### PROVIDED ENTRIES
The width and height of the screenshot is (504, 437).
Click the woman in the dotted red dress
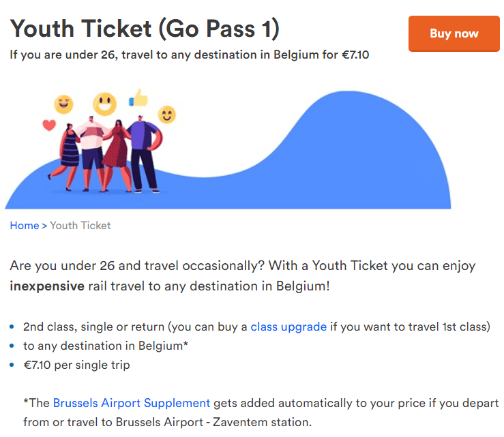(117, 151)
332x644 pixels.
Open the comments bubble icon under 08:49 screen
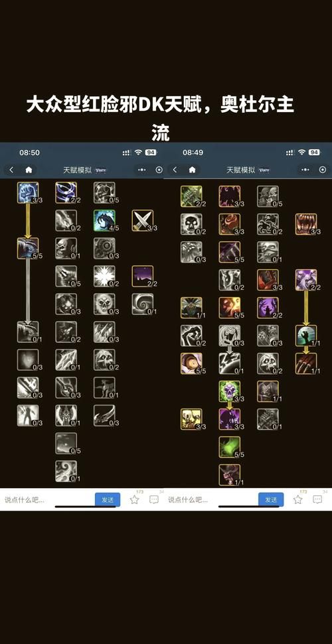[317, 499]
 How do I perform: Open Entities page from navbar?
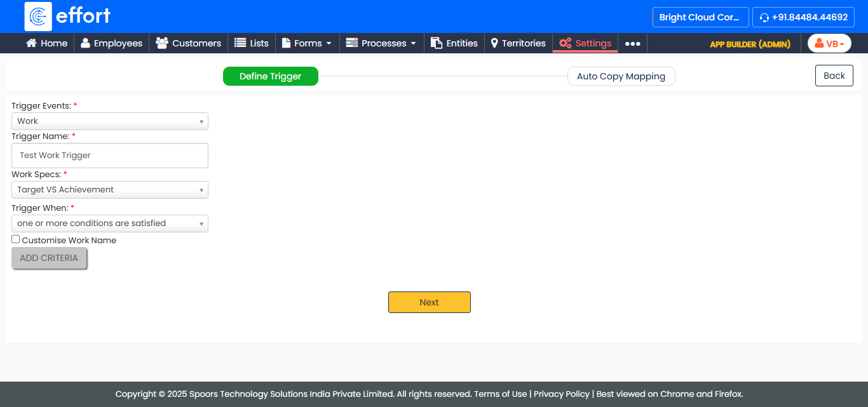454,43
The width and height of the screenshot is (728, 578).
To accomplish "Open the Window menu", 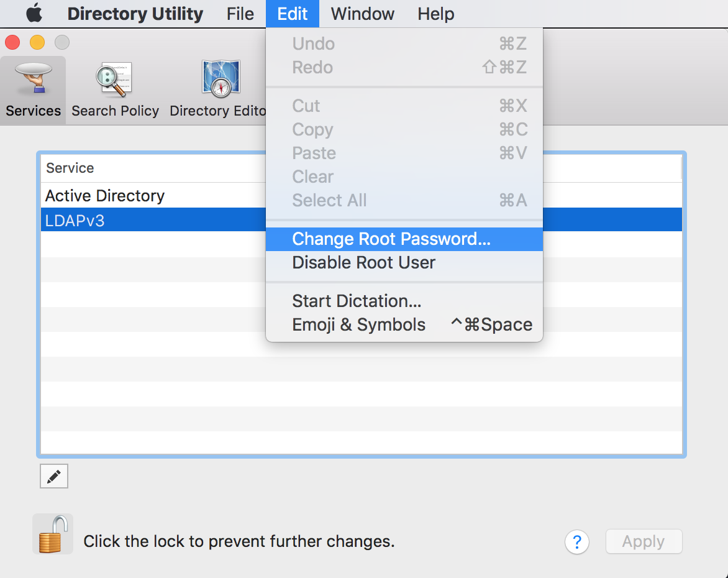I will (x=361, y=14).
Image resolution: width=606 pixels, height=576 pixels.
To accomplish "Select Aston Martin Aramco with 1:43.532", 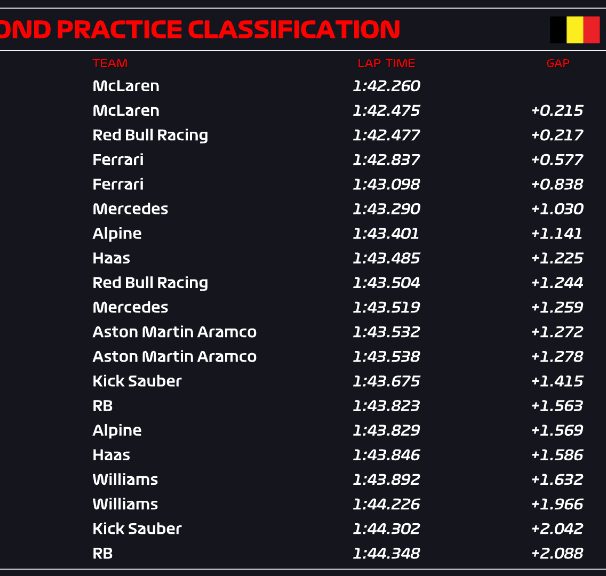I will [174, 332].
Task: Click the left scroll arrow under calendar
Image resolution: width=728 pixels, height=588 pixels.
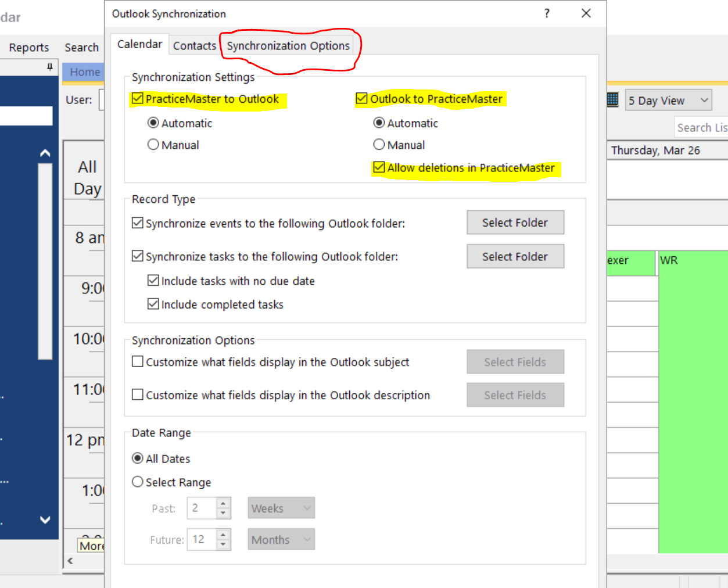Action: coord(70,561)
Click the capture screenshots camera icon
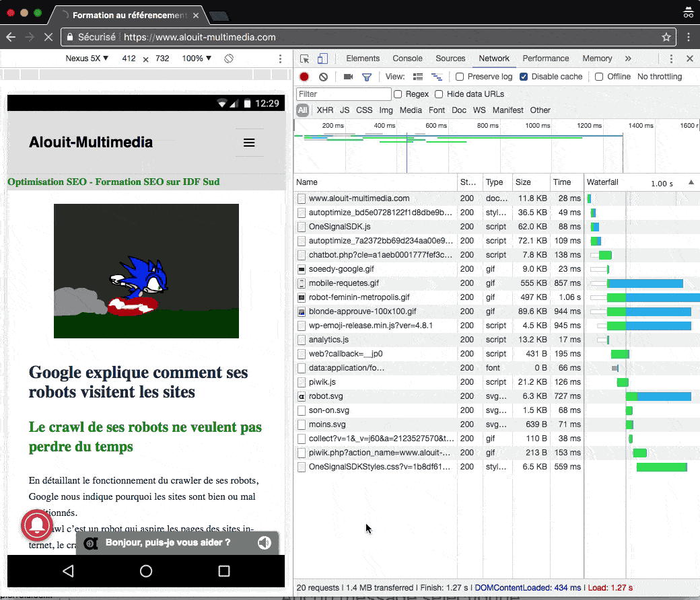The width and height of the screenshot is (700, 600). [348, 77]
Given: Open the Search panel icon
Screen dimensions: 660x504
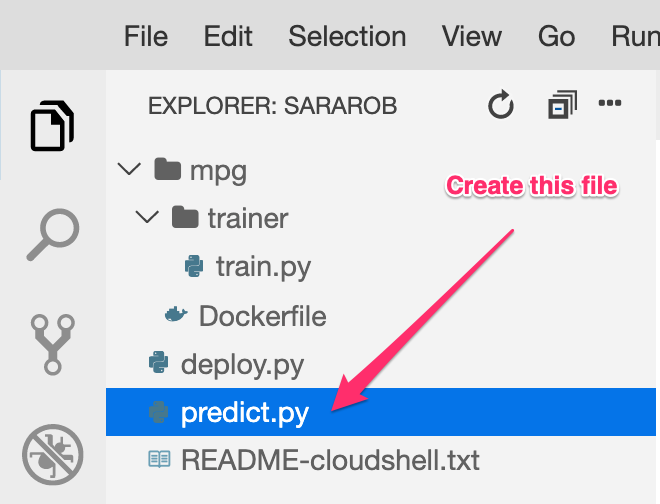Looking at the screenshot, I should pyautogui.click(x=52, y=235).
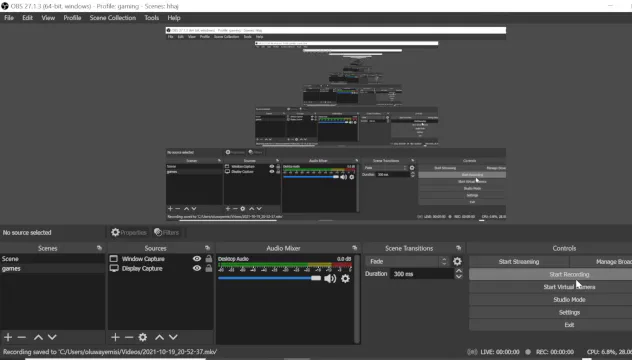The height and width of the screenshot is (360, 632).
Task: Open Desktop Audio gear settings
Action: pyautogui.click(x=345, y=278)
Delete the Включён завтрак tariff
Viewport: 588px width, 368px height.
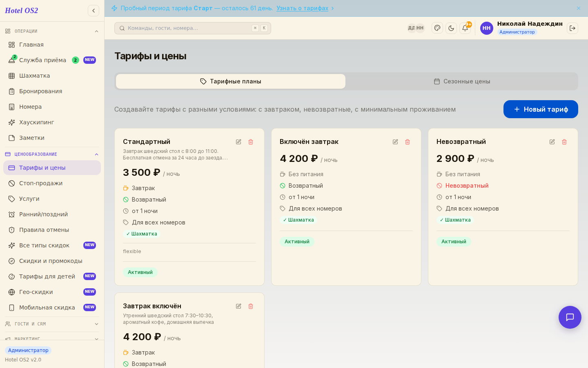[408, 142]
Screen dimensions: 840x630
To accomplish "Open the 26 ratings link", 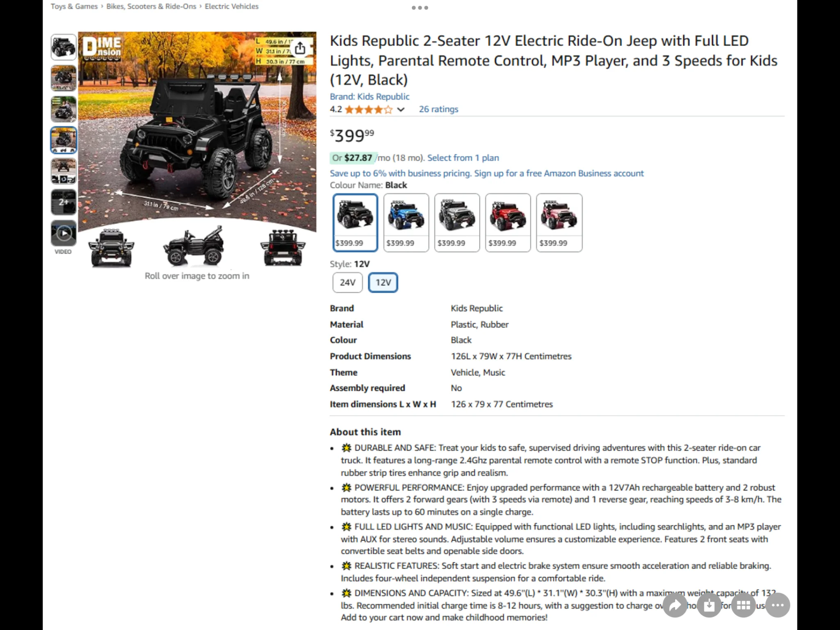I will (x=438, y=109).
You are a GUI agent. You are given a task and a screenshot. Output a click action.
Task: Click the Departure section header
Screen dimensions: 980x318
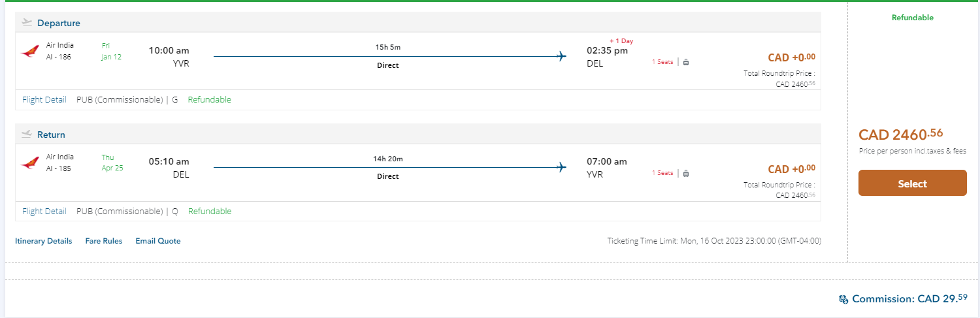(59, 23)
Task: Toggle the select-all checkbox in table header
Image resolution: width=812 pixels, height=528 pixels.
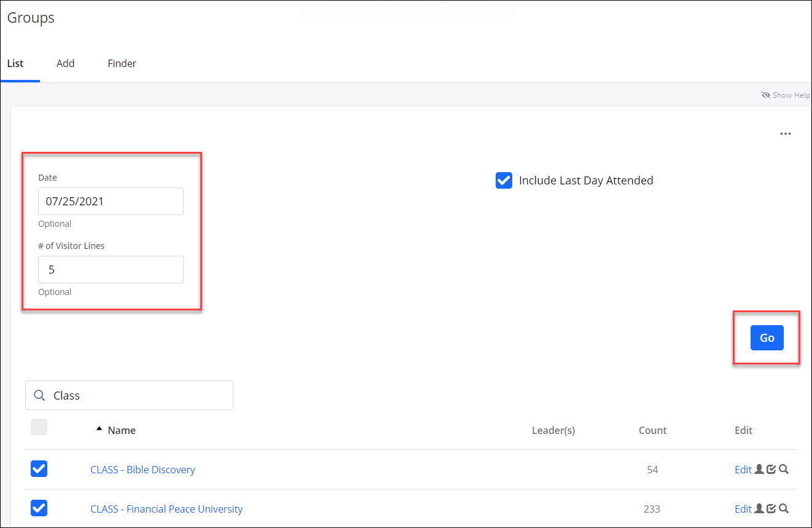Action: tap(39, 427)
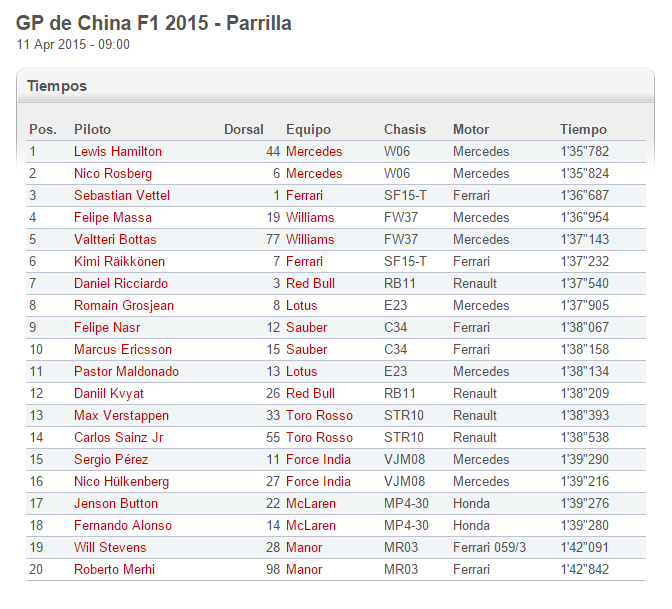Open Toro Rosso team link for Verstappen

(319, 416)
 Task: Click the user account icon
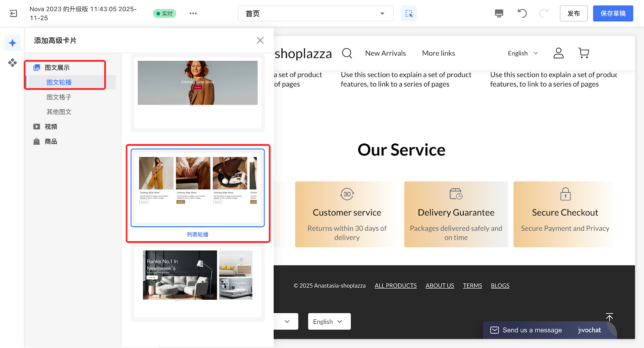pos(558,53)

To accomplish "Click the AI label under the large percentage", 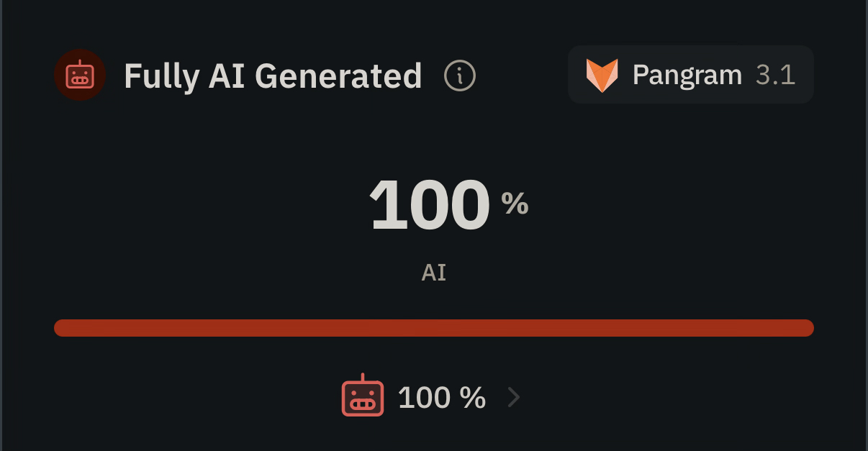I will (434, 273).
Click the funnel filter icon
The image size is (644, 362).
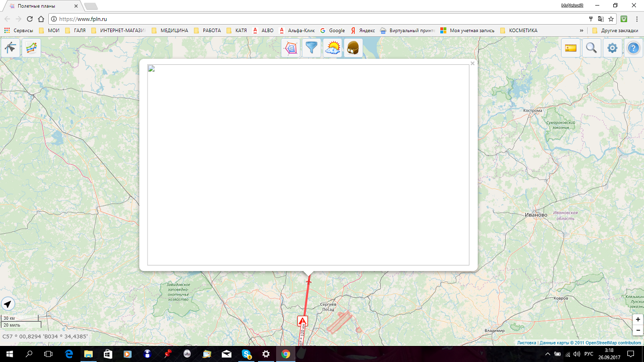click(311, 48)

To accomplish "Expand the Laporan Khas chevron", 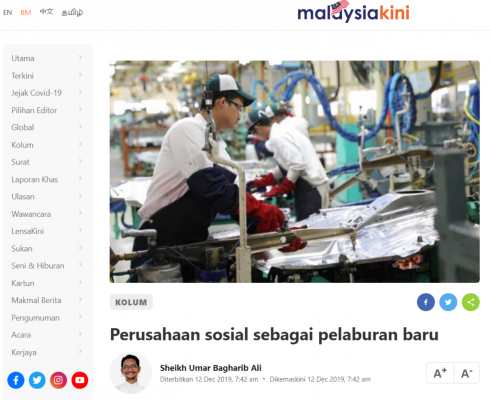I will (80, 179).
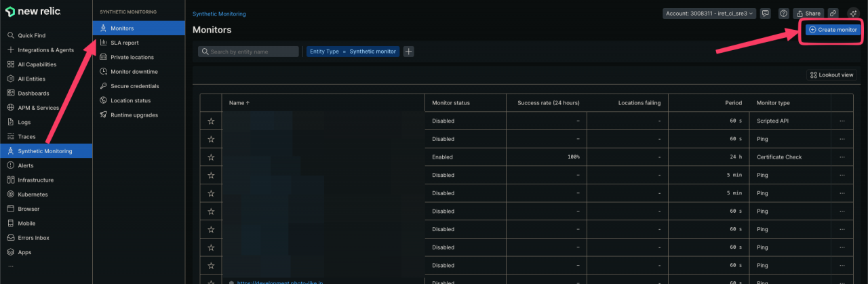Click the add filter plus icon
Screen dimensions: 868x284
pos(409,52)
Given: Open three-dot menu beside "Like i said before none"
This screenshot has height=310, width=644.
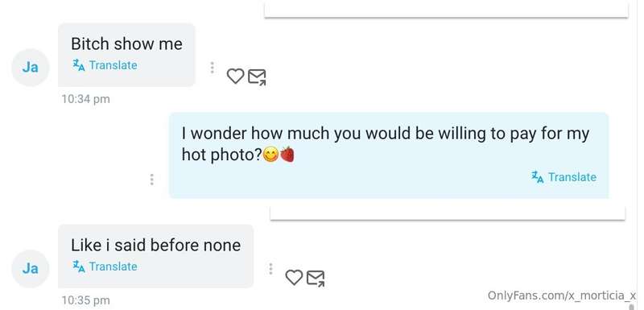Looking at the screenshot, I should (270, 268).
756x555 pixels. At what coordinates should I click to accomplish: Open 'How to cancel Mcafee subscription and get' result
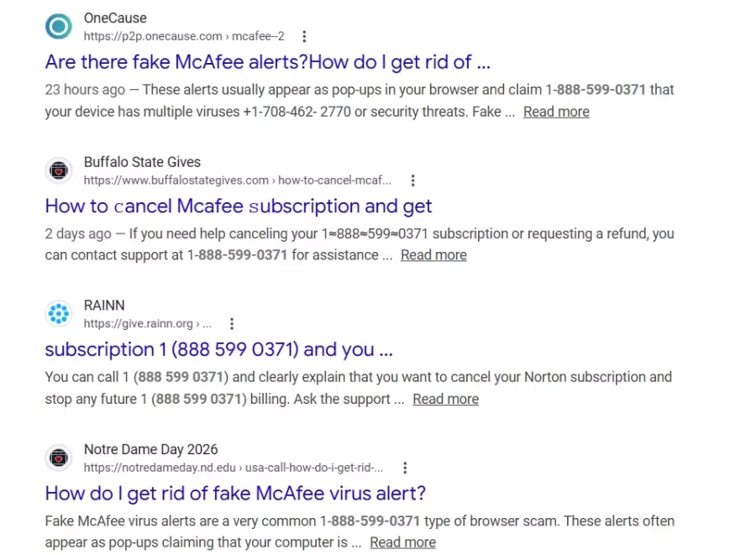click(239, 206)
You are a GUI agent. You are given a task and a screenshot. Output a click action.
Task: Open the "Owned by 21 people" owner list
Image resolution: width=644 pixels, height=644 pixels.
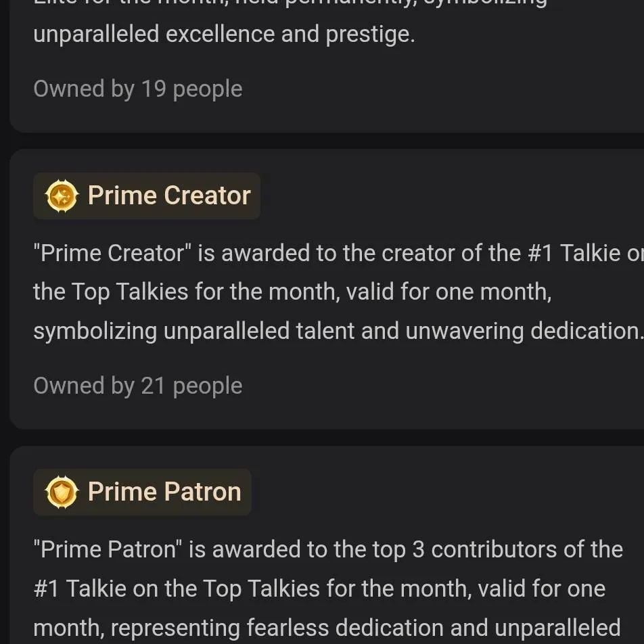[x=137, y=386]
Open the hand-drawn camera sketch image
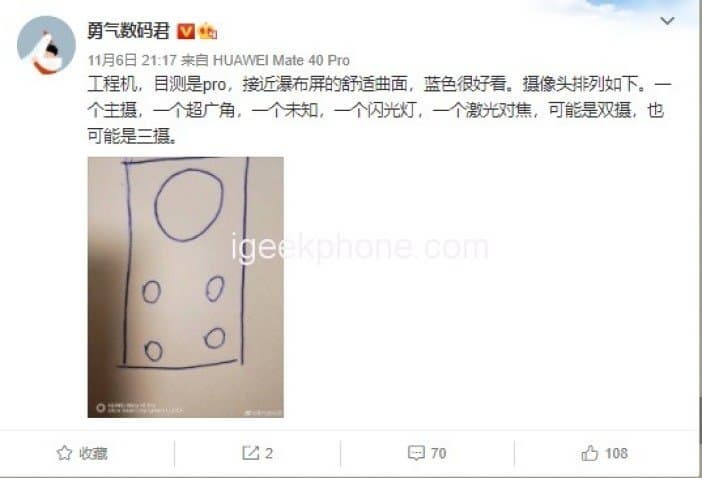Image resolution: width=702 pixels, height=478 pixels. [185, 287]
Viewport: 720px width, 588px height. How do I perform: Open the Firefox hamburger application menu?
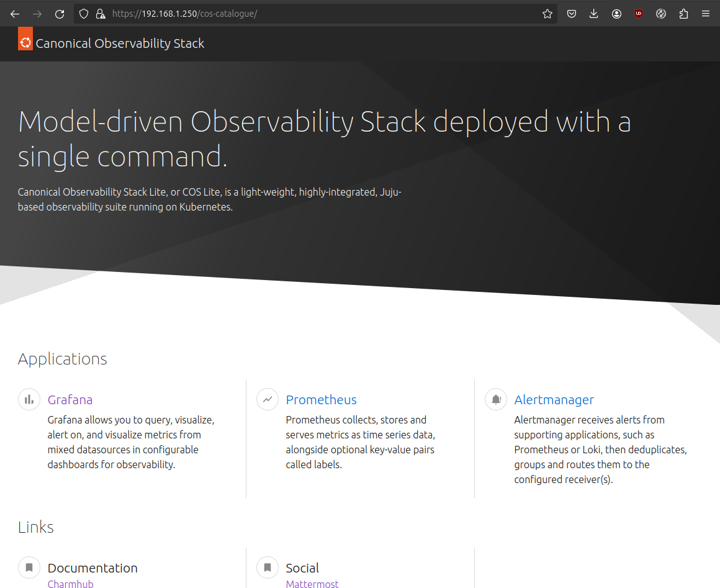coord(706,14)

### INSTRUCTIONS TO FOLLOW
Take the line that holds "Image resolution: width=644" as the start and the last line of the data as the end. Copy only those lines exactly, both ends included, except the pictures.

### SOLUTION TO THIS EXERCISE
Image resolution: width=644 pixels, height=644 pixels.
[x=137, y=386]
Open the hand-drawn camera sketch image
Image resolution: width=702 pixels, height=478 pixels. [185, 287]
Viewport: 720px width, 588px height. How do I perform: Open the Firefox hamburger application menu?
coord(706,14)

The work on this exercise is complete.